# What this task involves
Reproduce precisely the lines of the listing below, starting with the line that contains "Task: Open the map search tool" and stopping after the line that contains "Given: Click the VBO365"; include nothing else.

# Task data
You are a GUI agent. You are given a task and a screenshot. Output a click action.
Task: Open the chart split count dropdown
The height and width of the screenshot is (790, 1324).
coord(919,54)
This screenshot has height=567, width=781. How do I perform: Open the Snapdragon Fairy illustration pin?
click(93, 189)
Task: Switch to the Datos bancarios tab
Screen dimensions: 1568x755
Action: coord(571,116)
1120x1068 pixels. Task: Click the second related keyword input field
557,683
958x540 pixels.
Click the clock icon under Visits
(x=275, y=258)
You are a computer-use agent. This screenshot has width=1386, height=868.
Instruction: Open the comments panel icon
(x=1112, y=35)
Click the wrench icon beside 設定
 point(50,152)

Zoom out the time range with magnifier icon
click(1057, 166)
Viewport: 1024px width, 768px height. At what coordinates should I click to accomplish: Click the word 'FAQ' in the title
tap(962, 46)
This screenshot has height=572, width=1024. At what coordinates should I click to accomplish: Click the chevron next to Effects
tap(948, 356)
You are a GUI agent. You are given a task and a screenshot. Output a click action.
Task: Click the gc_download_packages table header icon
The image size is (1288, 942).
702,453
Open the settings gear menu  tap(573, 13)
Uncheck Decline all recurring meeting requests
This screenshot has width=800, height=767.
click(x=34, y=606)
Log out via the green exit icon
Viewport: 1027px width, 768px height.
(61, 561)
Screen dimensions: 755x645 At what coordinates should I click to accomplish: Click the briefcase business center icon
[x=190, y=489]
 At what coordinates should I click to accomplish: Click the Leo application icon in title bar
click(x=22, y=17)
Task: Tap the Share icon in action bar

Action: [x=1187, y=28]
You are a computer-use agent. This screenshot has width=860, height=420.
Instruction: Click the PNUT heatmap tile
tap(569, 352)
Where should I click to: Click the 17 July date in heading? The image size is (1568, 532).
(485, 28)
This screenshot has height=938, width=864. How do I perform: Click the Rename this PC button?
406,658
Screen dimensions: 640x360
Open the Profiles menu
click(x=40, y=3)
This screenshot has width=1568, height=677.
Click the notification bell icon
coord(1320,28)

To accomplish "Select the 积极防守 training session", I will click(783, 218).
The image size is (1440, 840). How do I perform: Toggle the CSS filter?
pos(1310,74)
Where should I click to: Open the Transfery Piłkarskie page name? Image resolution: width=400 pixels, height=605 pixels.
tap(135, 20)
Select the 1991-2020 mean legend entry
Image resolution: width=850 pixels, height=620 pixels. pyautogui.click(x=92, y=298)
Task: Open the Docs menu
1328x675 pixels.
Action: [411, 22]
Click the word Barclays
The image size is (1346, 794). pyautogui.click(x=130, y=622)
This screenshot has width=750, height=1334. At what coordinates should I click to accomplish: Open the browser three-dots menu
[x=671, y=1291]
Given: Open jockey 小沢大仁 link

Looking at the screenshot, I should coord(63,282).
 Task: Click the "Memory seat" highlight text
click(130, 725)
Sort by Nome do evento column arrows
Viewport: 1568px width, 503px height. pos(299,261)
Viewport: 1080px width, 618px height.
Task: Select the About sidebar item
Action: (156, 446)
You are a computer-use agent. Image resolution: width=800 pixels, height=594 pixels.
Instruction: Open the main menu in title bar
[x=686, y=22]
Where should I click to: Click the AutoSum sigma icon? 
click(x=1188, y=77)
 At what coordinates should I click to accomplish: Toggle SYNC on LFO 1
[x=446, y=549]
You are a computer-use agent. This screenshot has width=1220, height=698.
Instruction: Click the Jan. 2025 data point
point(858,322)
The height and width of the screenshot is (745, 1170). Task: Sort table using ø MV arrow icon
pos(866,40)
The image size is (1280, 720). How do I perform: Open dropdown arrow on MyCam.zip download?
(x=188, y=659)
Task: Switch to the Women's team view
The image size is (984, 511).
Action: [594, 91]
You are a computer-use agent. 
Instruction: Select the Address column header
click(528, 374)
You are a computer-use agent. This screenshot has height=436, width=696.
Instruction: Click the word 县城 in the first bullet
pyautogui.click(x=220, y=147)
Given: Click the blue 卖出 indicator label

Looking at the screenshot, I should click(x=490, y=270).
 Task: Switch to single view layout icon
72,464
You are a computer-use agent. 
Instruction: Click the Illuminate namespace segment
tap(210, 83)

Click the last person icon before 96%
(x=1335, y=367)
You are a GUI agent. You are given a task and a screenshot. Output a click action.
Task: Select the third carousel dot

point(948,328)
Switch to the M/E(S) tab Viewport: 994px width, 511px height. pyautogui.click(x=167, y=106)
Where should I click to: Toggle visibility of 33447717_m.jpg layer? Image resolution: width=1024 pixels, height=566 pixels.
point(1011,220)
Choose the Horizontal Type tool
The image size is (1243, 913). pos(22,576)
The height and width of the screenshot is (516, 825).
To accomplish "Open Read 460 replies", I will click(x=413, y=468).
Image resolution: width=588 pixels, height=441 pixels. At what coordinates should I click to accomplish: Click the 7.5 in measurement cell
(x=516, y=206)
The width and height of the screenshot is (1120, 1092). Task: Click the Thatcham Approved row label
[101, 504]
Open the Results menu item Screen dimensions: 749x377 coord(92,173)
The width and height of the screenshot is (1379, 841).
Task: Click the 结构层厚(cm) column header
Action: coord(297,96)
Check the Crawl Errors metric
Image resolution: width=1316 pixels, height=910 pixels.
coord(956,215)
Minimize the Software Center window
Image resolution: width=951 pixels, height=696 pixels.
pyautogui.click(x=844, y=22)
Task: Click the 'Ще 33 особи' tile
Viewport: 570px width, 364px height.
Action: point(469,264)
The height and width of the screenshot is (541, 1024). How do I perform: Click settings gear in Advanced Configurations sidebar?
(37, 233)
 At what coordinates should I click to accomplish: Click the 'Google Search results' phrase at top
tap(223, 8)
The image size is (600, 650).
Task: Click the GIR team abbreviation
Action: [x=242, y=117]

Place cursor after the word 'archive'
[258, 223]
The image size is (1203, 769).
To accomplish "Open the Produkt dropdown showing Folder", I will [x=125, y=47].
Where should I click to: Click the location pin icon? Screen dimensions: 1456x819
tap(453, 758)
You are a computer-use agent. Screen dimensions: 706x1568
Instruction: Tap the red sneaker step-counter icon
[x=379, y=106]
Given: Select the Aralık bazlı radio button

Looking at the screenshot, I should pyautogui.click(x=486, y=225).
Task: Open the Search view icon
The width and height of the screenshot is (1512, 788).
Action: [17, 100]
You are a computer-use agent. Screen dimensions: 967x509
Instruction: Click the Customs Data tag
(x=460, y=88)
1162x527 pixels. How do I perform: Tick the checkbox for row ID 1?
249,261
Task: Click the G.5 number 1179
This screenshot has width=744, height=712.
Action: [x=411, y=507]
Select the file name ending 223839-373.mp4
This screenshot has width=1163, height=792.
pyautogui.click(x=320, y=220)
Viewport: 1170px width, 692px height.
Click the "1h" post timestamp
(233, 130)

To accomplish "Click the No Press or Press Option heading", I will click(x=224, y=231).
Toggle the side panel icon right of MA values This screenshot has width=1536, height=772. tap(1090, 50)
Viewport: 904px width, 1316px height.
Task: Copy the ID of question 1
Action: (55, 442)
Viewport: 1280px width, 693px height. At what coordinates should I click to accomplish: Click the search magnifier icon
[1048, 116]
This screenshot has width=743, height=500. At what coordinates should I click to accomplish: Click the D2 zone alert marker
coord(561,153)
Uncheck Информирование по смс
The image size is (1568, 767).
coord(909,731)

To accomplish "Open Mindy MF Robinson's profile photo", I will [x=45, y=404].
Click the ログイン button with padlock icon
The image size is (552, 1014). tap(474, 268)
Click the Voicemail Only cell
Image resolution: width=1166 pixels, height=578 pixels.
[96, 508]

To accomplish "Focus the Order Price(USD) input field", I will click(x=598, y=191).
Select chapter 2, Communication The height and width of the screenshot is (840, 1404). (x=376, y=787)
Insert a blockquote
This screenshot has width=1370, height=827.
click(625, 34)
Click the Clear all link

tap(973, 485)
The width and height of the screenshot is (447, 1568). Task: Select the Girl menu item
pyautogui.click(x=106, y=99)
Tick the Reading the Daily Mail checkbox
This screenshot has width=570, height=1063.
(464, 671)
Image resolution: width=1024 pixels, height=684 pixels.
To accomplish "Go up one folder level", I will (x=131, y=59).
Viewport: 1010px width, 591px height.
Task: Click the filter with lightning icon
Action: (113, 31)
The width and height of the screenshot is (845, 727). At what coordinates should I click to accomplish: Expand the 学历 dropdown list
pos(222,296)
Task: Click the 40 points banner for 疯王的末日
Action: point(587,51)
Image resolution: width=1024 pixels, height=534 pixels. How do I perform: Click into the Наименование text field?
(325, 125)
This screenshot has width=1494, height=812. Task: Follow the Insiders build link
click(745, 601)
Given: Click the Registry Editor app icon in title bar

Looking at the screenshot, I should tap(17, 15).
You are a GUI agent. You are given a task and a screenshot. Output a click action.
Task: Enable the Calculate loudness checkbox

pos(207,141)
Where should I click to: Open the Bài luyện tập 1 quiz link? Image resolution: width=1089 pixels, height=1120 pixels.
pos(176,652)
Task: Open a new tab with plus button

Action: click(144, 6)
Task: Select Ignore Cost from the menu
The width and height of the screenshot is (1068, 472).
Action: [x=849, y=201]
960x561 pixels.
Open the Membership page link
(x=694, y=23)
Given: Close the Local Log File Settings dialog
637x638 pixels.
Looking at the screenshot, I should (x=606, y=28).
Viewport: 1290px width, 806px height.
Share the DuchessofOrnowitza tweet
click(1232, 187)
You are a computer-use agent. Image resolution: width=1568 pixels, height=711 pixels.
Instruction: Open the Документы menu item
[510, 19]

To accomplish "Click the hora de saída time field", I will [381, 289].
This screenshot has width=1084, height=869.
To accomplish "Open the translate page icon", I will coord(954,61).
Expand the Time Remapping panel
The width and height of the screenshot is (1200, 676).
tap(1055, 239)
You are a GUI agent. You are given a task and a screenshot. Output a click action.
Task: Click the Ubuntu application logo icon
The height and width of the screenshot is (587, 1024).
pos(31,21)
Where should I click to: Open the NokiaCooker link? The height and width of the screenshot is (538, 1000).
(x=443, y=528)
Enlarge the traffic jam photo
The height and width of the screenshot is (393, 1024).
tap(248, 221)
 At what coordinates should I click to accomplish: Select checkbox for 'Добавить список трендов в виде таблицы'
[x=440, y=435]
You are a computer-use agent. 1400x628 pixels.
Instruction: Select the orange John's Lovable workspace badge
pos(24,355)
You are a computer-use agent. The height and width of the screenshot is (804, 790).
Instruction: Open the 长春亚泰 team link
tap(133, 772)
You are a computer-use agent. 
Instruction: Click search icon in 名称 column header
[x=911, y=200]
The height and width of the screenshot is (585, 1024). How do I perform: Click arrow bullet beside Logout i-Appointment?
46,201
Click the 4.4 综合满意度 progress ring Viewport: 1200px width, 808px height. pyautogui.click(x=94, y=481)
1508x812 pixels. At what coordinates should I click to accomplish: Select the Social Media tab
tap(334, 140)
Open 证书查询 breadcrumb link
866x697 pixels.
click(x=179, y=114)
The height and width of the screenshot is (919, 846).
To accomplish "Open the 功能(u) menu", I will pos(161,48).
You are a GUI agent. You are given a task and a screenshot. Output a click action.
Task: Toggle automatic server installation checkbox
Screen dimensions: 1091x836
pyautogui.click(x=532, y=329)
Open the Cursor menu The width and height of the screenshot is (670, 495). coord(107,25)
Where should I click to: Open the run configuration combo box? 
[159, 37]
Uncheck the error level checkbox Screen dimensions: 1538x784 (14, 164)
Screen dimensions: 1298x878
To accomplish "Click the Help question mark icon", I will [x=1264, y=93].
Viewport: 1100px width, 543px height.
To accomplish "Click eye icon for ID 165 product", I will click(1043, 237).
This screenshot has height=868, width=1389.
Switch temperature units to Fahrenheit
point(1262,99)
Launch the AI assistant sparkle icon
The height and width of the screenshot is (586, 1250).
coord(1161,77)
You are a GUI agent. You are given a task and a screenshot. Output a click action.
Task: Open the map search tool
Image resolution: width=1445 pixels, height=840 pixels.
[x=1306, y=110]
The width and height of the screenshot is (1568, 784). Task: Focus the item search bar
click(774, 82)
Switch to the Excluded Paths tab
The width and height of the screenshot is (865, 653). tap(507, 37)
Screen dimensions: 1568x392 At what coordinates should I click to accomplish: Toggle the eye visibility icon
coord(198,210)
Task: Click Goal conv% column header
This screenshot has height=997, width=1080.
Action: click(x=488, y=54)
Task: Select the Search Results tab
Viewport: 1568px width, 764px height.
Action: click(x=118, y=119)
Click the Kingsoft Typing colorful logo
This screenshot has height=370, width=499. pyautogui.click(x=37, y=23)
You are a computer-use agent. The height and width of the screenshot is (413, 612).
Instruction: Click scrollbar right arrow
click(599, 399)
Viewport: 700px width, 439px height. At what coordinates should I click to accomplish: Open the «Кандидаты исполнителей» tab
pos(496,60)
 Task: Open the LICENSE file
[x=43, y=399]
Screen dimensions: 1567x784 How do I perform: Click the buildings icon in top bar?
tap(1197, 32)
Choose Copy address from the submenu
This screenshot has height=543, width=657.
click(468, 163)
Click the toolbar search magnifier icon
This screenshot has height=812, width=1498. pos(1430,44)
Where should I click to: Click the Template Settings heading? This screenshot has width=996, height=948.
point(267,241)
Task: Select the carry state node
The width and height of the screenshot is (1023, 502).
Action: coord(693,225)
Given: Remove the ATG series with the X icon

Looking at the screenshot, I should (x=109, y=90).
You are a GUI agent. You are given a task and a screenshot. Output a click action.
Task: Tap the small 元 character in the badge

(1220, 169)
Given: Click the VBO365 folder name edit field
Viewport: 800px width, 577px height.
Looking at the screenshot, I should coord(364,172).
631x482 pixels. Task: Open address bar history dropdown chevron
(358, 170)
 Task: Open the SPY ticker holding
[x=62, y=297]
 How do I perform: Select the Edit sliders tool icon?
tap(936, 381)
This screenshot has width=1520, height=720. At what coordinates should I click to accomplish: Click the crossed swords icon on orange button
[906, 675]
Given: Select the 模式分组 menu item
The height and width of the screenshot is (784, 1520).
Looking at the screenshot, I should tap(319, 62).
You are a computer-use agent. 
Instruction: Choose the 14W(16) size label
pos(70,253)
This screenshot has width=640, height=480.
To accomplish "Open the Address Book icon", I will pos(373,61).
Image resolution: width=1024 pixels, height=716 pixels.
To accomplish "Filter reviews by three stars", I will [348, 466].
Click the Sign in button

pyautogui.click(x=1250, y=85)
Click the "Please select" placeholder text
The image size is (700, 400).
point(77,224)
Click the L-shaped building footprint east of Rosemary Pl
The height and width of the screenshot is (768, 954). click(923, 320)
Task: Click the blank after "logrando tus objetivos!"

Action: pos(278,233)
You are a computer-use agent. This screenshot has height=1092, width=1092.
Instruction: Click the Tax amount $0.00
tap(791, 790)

# Answer below
Task: Open the map search tool
Image resolution: width=1445 pixels, height=840 pixels.
[x=1306, y=110]
The width and height of the screenshot is (1568, 784). Task: Focus the item search bar
click(774, 82)
Switch to the Excluded Paths tab
The width and height of the screenshot is (865, 653). tap(507, 37)
Screen dimensions: 1568x392 At what coordinates should I click to accomplish: Toggle the eye visibility icon
coord(198,210)
Task: Click Goal conv% column header
This screenshot has height=997, width=1080.
Action: click(x=488, y=54)
Task: Select the Search Results tab
Viewport: 1568px width, 764px height.
Action: click(x=118, y=119)
Click the Kingsoft Typing colorful logo
This screenshot has height=370, width=499. pyautogui.click(x=37, y=23)
You are a computer-use agent. The height and width of the screenshot is (413, 612).
Instruction: Click scrollbar right arrow
click(599, 399)
Viewport: 700px width, 439px height. At what coordinates should I click to accomplish: Open the «Кандидаты исполнителей» tab
pos(496,60)
 Task: Open the LICENSE file
[x=43, y=399]
Screen dimensions: 1567x784 How do I perform: Click the buildings icon in top bar?
tap(1197, 32)
Choose Copy address from the submenu
This screenshot has height=543, width=657.
click(468, 163)
Click the toolbar search magnifier icon
This screenshot has height=812, width=1498. pos(1430,44)
Where should I click to: Click the Template Settings heading? This screenshot has width=996, height=948.
point(267,241)
Task: Select the carry state node
The width and height of the screenshot is (1023, 502).
Action: coord(693,225)
Given: Remove the ATG series with the X icon

Looking at the screenshot, I should (x=109, y=90).
You are a GUI agent. You are given a task and a screenshot. Output a click action.
Task: Tap the small 元 character in the badge

(1220, 169)
Given: Click the VBO365 folder name edit field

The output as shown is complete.